The infected individuals were described as a 41-year-old woman in Miami-Dade County who began experiencing symptoms on June 10, and a 50-year-old man in Palm Beach County, who first noticed symptoms July 1.
Officials said that chikungunya (pronounced chik-un-GUHN-ya) - spread by bites from infected Aedes aegypti or Aedes albopictus mosquitoes - is not contagious from person to person, is typically not life-threatening and will likely resolve on its own.
In both cases, Florida officials said, a person infected with the virus after visiting the Caribbean was then bitten again by an uninfected mosquito in Florida, which then transmitted the illness further.
According to the Centers for Disease Control and Prevention, people infected with chikungunya virus typically develop fever and joint pain. Other symptoms can include muscle aches, headaches, joint swelling or rash.
"There is no broad risk to the health of the general public," said Celeste Philip, Florida's Deputy Secretary for Health and Deputy State Health Officer for Children's Medical Services.
Since 2006, the U.S. has averaged 28 imported cases of chikungunya per year in travelers returning from countries where the virus is common, CDC said.
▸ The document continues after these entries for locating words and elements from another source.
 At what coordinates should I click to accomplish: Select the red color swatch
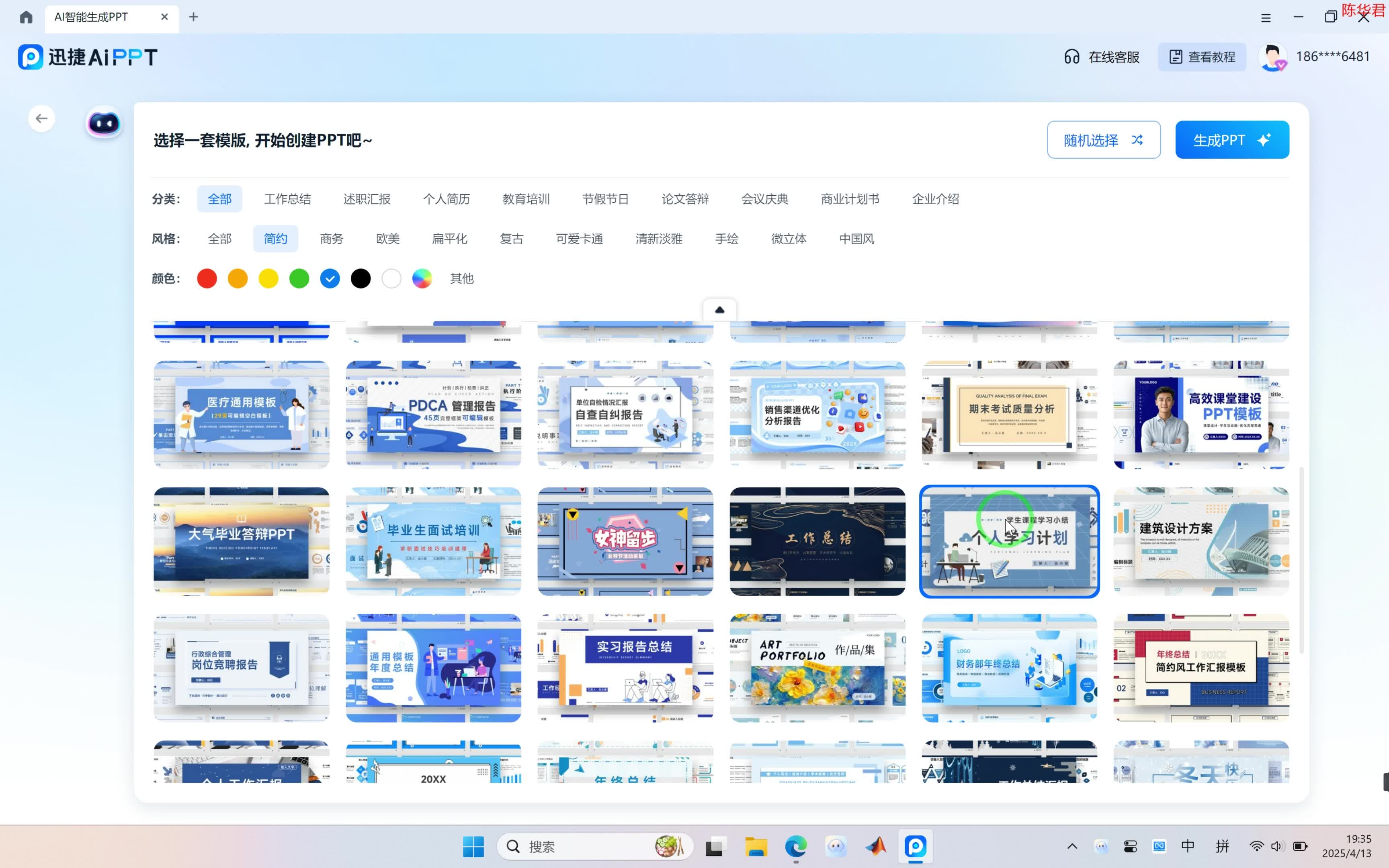pyautogui.click(x=207, y=278)
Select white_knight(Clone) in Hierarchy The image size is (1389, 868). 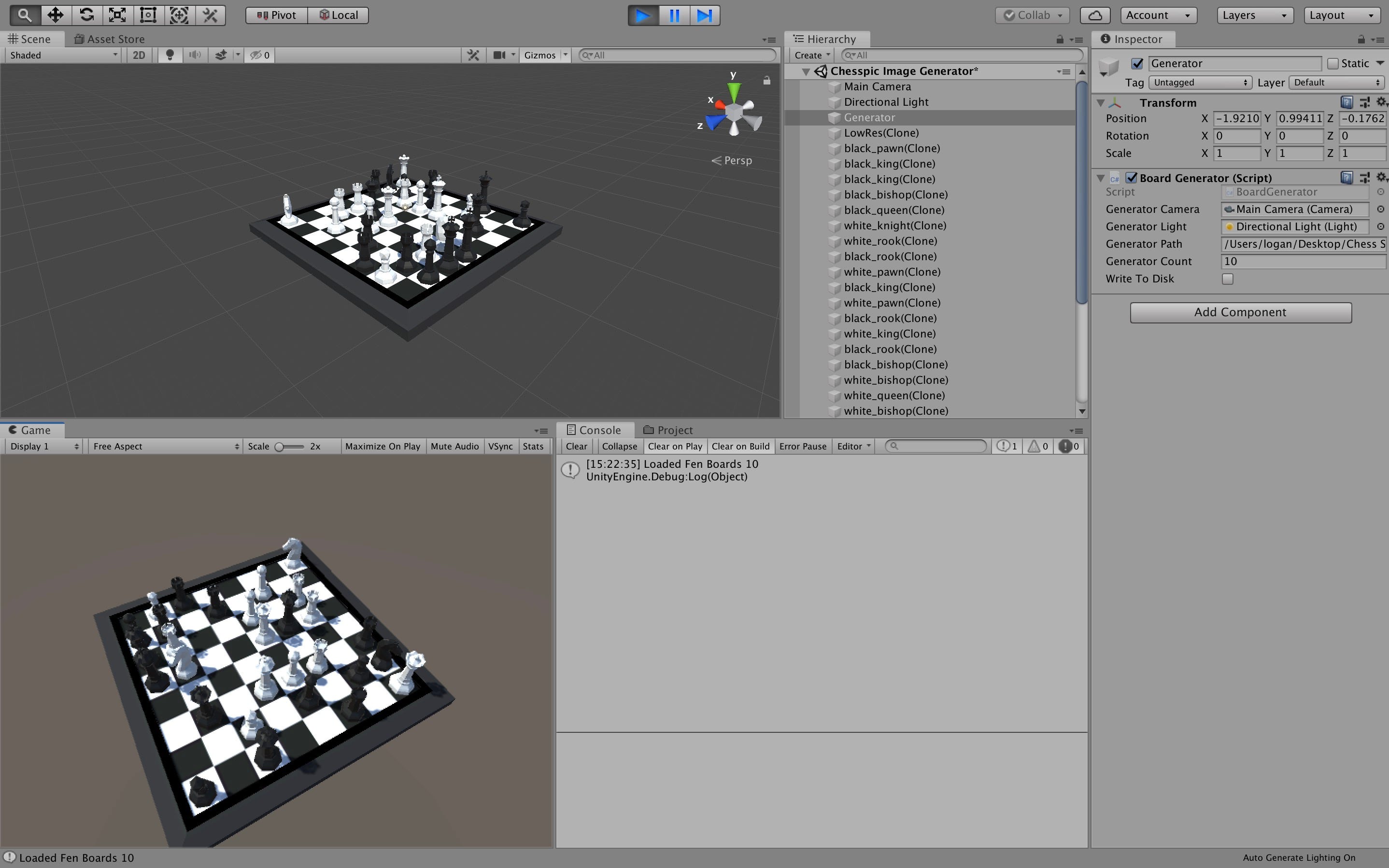pyautogui.click(x=894, y=225)
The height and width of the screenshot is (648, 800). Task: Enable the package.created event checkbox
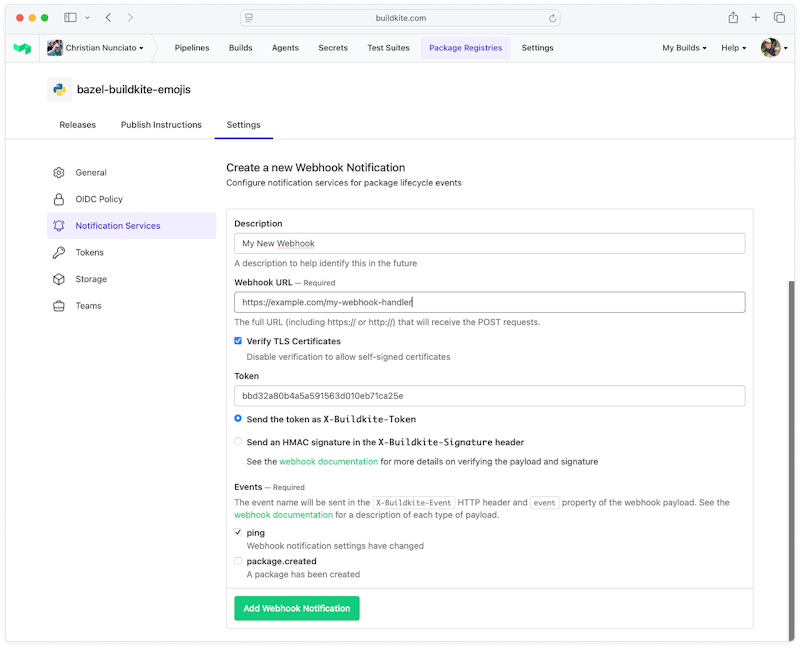coord(238,562)
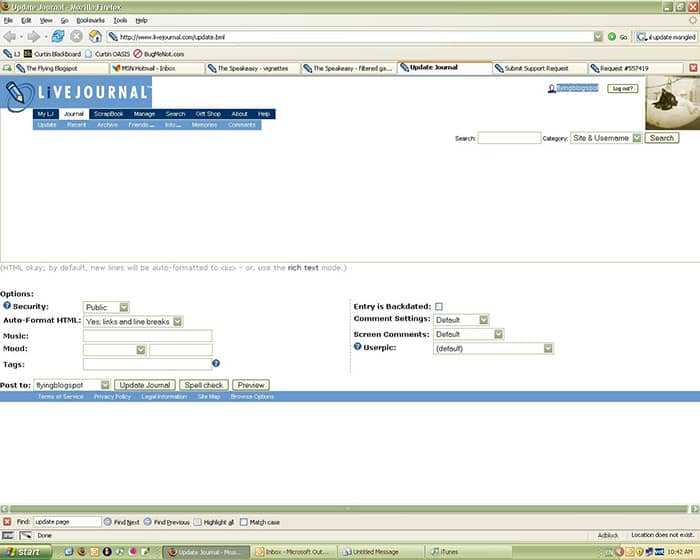Image resolution: width=700 pixels, height=560 pixels.
Task: Open the Security help question mark icon
Action: point(6,307)
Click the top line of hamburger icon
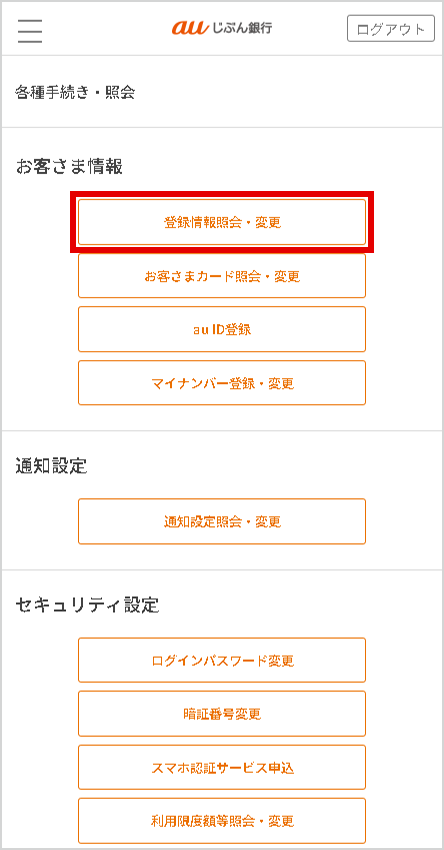Viewport: 444px width, 850px height. 30,21
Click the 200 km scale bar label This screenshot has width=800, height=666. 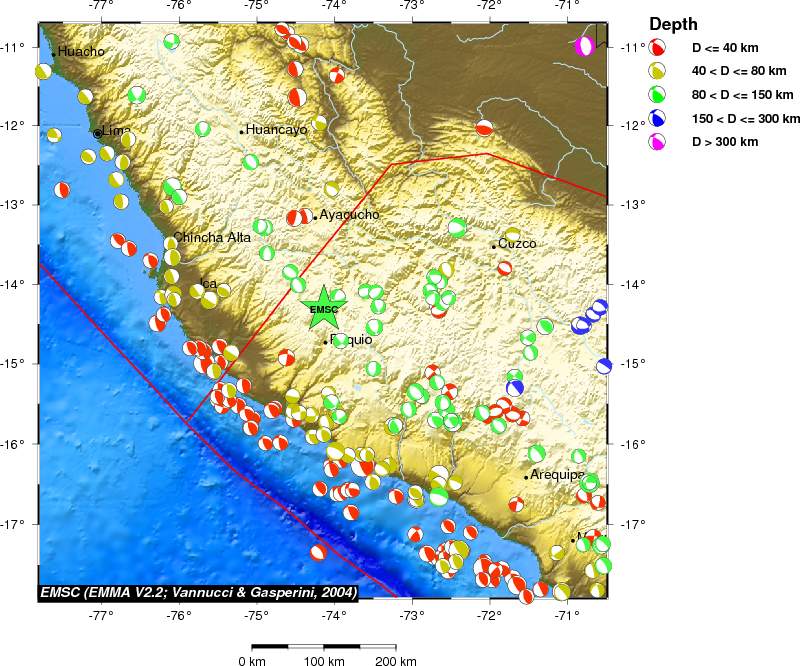pos(395,661)
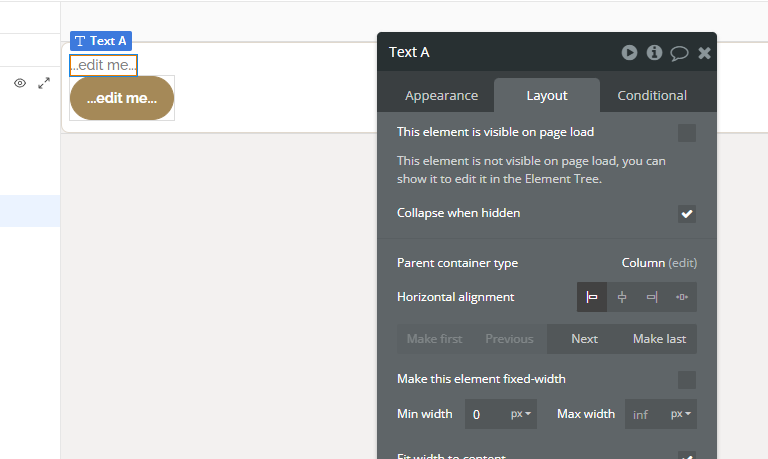Select left horizontal alignment icon
Viewport: 768px width, 459px height.
pyautogui.click(x=592, y=297)
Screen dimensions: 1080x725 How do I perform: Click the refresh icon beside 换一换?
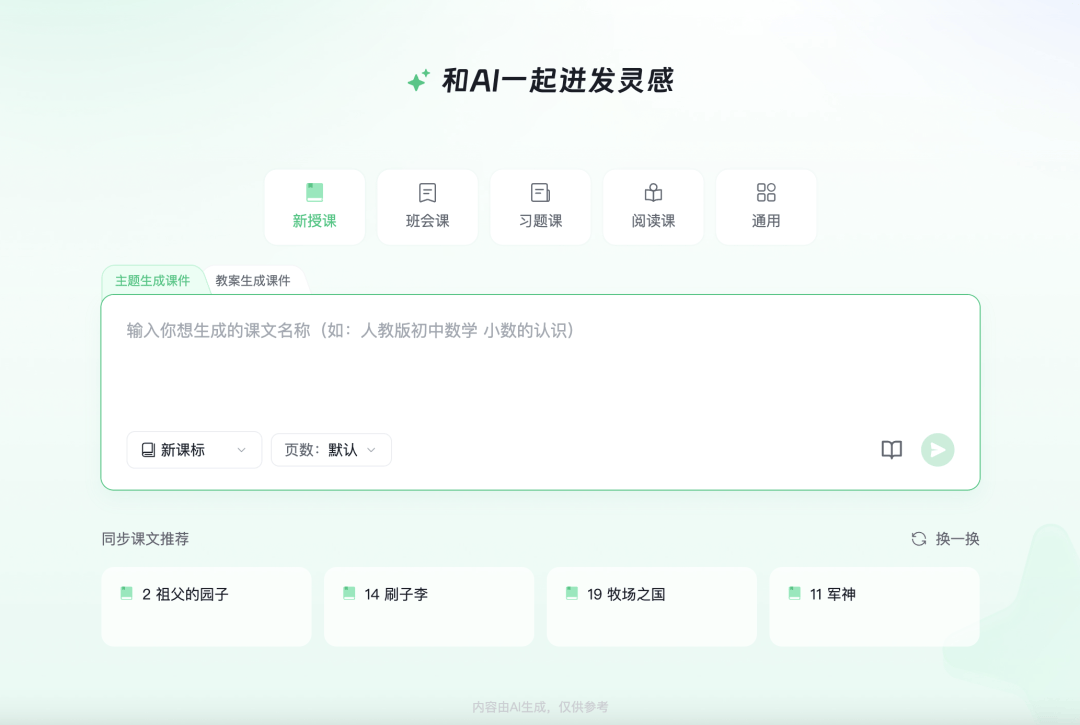tap(919, 539)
To date this year, 243 travel-associated cases have been reported in 31 states and two territories.
However, the newly reported case represents the first time that mosquitoes in the continental U.S. are thought to have spread the virus to a non-traveler. This year, Puerto Rico and the U.S. Virgin Islands reported 121 and two cases of locally acquired chikungunya, respectively.
Federal and state health officials are assessing whether there are additional locally acquired cases in the continental U.S., the CDC said.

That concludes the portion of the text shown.